Let $X$ a G-set and $x \in X$. Show that for any $g\in G$, the stabiliser of $g.x$ is the subgroup $gGxg^{-1}$.
I found this question in the book A Course in Group Theory of J. Humphreys. I was trying solve, but this question no make sense for me. Look, $x \in X$ but $X$ is not necessarily subset of $G$, then no make sense say that $gGxg^{-1} \leq G$. For this make some sense $X$ must be subset of $G$, in this case $G=gGxg^{-1}$ that no have grace.
It is likely that I'm wrong, but I do not know why.
Your mistake comes from (in my opinion) a bad notation (but it is widely used unfortunately).
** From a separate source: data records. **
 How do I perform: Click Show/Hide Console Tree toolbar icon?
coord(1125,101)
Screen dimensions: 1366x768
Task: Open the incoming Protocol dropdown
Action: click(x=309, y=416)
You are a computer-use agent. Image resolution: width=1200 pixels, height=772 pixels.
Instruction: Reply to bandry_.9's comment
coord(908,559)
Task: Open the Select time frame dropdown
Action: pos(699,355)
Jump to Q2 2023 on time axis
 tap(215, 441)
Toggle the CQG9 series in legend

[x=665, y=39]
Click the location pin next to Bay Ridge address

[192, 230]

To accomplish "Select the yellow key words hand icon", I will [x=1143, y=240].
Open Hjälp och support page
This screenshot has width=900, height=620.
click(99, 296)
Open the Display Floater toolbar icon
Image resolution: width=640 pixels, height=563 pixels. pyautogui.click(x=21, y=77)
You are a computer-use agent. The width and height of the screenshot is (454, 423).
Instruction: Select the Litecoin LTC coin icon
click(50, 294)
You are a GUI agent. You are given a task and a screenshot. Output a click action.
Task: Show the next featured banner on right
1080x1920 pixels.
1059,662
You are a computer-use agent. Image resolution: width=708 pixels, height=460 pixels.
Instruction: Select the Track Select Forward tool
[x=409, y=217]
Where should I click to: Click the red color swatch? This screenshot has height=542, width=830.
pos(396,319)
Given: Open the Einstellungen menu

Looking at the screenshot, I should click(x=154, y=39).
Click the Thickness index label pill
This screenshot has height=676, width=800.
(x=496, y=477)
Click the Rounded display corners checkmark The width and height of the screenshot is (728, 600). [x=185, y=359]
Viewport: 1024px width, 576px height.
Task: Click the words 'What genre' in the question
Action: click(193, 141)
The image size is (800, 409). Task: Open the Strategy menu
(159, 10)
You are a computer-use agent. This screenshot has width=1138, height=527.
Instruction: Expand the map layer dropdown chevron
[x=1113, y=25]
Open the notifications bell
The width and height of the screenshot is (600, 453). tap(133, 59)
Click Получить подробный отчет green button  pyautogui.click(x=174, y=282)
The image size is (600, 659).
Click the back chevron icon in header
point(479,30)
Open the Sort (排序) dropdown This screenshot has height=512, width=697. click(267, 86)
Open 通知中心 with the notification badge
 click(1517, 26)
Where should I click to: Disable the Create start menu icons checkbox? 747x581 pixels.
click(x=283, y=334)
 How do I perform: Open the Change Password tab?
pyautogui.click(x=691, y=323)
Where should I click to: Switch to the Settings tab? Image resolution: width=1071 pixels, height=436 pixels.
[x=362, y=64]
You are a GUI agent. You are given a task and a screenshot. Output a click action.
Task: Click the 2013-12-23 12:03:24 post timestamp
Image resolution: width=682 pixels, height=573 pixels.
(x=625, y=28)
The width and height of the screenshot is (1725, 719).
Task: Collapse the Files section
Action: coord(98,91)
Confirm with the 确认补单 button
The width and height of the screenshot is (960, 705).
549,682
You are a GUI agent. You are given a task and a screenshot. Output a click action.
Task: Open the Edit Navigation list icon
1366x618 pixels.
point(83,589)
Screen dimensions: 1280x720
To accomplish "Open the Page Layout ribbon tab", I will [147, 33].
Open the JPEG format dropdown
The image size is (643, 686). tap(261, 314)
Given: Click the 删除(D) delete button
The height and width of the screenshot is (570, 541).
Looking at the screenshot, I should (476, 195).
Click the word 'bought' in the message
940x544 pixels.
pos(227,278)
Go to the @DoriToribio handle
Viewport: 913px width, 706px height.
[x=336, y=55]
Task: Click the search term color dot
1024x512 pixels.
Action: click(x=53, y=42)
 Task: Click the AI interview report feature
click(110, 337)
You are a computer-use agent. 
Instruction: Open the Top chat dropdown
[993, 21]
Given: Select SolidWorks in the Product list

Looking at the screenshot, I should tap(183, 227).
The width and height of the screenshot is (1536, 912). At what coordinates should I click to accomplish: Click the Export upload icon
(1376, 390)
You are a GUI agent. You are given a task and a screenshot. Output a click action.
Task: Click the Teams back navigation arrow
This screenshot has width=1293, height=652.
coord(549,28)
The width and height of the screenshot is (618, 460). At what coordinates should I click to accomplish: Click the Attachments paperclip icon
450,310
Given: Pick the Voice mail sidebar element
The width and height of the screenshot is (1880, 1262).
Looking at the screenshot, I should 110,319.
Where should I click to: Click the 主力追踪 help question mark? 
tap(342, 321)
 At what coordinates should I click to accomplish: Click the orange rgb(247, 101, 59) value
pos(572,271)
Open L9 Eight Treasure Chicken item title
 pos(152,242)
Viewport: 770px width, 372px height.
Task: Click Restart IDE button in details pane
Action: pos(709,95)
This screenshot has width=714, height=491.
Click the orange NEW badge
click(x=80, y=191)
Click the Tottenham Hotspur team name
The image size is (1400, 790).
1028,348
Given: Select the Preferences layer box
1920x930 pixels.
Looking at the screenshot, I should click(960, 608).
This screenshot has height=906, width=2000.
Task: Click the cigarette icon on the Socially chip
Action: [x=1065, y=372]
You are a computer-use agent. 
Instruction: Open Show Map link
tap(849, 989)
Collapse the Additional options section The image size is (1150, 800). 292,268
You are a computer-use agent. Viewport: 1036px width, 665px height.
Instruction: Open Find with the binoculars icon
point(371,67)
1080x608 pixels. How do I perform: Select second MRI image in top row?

There are two subsets at stake when you give some $x\in X$ :
$$Gx=G.x:=\{g.x|g\in G\}\text{ which is the orbit of }x\text{ under the action of } G $$
$$\text{ and }$$
$$G_x=Stab_G(x):=\{g\in G|g.x=x\}\text{ the stabilizer of } x\text{ under the action of } G$$
Hence we see that $Gx$ is a subset of $X$ whereas $G_x$ is a subgroup of $G$.
Here you have mistaken $G_x$ for $Gx$. I suggest you use $Stab_G(x)$ instead of $G_x$ for the stabilizer so you won't do this mistake anymore.
Now for the proof that $gG_xg^{-1}=G_{g.x}$ it comes from the following equivalences :
$$h\in G_{g.x}\Leftrightarrow hg.x=g.x\Leftrightarrow g^{-1}hg.x=x\Leftrightarrow g^{-1}hg\in G_x\Leftrightarrow h\in gG_xg^{-1} $$